The GLM-4.6V series models officially debut, bringing two versions: 106B and 9B, targeting high-performance cloud and low-latency local scenarios respectively. This article will analyze how its native Function Calling capability breaks the boundary between ‘seeing’ and ‘doing’, and delve into its practical applications in long document understanding, frontend code generation, and mixed image-text creation. Detailed benchmark data and deployment resources are also included.
A New Milestone for Vision Models: More Than Just “Understanding”
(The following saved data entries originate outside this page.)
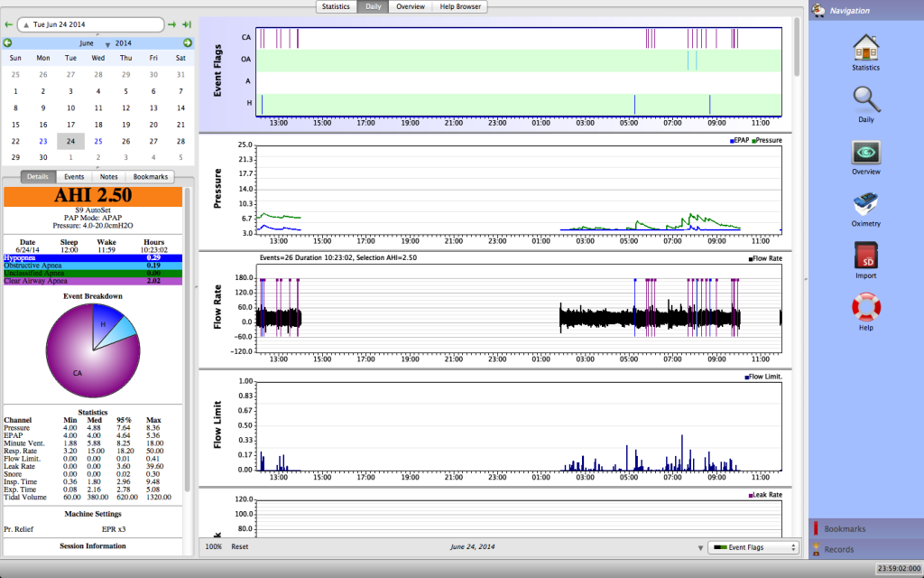This screenshot has height=578, width=924.
Task: Open Help via the lifebuoy icon
Action: (865, 308)
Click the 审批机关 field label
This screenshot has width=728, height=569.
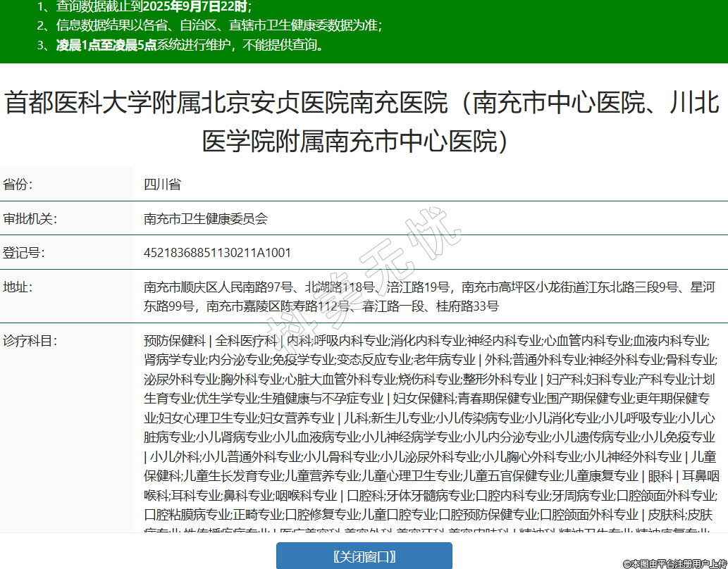pos(30,218)
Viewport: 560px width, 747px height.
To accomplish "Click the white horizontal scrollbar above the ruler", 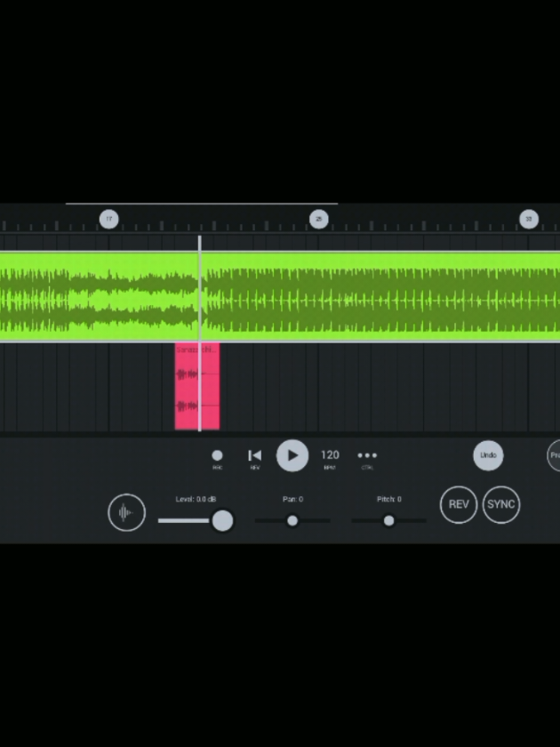I will pos(202,204).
Developments in the field of Artificial Intelligence are always dazzling. Just as we got used to language models being eloquent, Multimodal AI has raised the bar to a new level. The release of GLM-4.6V brings a quite interesting signal: models are no longer satisfied with “looking at pictures and talking”, they are starting to try “looking at pictures and doing things”.
The GLM-4.6V series launched two versions. One is the foundational model GLM-4.6V (106B) designed for cloud and high-performance computing clusters, and the other is the lightweight model GLM-4.6V-Flash (9B) optimized for local deployment and low-latency applications. Both models extended their context window to 128k tokens during training, which means the amount of information they can process at once is astonishing.
This is not just a stacking of parameters. The core breakthrough of this update lies in the integration of “Native Function Calling”. This might sound a bit technical, but simply put, it turns AI from an observer who only comments into an executor who can get hands-on to solve problems.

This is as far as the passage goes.